Opinión

Comuniones

Estos días hierve el Territorio Comuniones. Con los niños ultimando sus catequesis, los padres preparando el festejo (dentro y fuera de la iglesia) y todos con la ilusión de ver el gran momento en el que su hijo o su nieto reciben el santo sacramento, para, minutos después, abandonar el templo con algarabía y en bandada, rumbo al restaurante.

Suena bien. Una fiesta más. Con excepciones, hace mucho tiempo que se ha perdido el verdadero significado de la Comunión y del Casamiento. El acto social supera al religioso, y los rosarios, los anillos y toda la suerte de elementos que acompañan a los protagonistas son apenas atrezo, complementos que se aparcan al llegar las cigalas o con los primeros compases de bachata en el comedor.

Porque comuniones, bodas, ya los bautizos (y pronto los entierros con ágape) son celebraciones que revelan nuestra querencia festiva por encima de nuestra “creencia”.

No hay más que ver a los novios semanas antes de la boda: van a misa cuando el párroco celebra en su honor, y tras pasar por el altar muchos no vuelven a pisar la iglesia hasta que toca funeral.

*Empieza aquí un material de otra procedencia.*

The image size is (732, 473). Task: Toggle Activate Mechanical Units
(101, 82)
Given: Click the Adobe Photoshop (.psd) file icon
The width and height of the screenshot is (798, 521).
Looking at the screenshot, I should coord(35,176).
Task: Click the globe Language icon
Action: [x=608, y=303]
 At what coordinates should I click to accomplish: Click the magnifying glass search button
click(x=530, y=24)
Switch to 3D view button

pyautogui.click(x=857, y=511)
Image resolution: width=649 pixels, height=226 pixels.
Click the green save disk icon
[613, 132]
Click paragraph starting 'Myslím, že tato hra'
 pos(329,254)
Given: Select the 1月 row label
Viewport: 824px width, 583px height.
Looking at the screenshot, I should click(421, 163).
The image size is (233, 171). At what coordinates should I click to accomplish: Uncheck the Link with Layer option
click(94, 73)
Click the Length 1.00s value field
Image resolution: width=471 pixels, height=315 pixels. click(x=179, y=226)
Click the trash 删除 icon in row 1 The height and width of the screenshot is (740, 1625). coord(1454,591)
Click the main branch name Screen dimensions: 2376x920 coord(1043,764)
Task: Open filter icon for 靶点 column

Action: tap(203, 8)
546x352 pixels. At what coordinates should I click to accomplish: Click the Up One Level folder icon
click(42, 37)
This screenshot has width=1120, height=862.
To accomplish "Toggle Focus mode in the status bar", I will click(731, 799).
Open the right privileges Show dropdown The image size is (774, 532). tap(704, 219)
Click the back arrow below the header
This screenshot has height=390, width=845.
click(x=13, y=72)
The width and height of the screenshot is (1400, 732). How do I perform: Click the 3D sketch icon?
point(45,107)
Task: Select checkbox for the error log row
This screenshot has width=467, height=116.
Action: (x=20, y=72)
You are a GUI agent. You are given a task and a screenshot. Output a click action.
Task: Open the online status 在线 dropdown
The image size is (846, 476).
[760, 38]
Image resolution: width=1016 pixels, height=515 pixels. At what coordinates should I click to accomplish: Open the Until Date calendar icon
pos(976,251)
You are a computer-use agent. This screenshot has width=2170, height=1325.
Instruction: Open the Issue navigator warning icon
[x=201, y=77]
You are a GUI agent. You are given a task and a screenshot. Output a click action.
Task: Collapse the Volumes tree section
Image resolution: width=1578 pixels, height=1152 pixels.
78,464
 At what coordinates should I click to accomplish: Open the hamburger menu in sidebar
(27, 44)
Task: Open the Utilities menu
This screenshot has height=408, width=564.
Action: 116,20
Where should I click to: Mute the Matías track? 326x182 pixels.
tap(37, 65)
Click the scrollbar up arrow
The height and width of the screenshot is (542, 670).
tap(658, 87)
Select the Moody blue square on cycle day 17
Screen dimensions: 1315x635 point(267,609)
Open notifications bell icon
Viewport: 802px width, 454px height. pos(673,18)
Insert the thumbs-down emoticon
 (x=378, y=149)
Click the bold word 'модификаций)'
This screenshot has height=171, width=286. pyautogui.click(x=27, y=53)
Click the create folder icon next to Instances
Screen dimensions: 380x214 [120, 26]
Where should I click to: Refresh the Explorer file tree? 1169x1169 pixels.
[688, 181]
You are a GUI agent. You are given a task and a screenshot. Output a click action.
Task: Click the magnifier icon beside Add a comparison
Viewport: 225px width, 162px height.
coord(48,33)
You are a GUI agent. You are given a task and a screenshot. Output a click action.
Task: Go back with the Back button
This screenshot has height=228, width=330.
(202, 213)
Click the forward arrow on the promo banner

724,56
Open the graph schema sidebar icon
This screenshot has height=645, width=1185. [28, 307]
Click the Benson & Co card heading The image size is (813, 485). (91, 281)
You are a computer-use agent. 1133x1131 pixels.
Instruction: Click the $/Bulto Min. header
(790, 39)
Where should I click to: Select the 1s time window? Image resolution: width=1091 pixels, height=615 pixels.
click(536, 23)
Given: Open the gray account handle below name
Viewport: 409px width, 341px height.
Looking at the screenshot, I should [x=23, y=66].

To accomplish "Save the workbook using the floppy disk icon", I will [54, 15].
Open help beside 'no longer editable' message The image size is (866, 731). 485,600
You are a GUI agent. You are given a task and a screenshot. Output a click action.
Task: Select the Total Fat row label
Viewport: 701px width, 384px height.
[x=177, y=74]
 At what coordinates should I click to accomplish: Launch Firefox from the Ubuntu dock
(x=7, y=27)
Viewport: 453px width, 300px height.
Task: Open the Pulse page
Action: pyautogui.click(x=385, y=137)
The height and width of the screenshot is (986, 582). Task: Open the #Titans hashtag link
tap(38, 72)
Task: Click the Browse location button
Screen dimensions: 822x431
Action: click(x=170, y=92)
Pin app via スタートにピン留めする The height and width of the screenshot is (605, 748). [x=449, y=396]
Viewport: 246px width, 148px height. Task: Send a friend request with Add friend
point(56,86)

Y con las comuniones, lo mismo: marineritos e inmaculadas damas blancas cuelgan sus hábitos y dejan de ir a misa por falta de tiempo, carencias de fe o cualquier otro sólido argumento dominguero. “Ya elegirán ellos cuando sean mayores”, dicen sus padres.

Toda opción es respetable, faltaría más. Allá cada cual. Creer en Dios, en Alá, en Osiris o en la cuenta corriente, es un maravilloso ejercicio de libertad que se nos permite en civilizaciones modernas y avanzadas. Pero claro, eso es una cosa y la coherencia, otra bien distinta. ¿A santo de qué nos arrodillamos y nos santiguamos si pensamos que eso es un paripé, un peaje que pagamos a cambio de recorrer la alfombra roja camino del altar, donde aguarda Tom Cruise con casulla y estola para darnos un Oscar con forma de oblea? 

Eso sí, en vísperas, los niños se saben el Padrenuestro al dedillo y los novios se prometen fidelidad eterna. ¿Qué más da?... Como ahora somos esclavos de la obsolescencia programada, al pacto con Dios también le ponemos fecha de caducidad, como un alquiler, no vaya a ser que tras el juramento cambiemos de opinión y nos metamos en pleitos divinos, lo cual sería muy grave.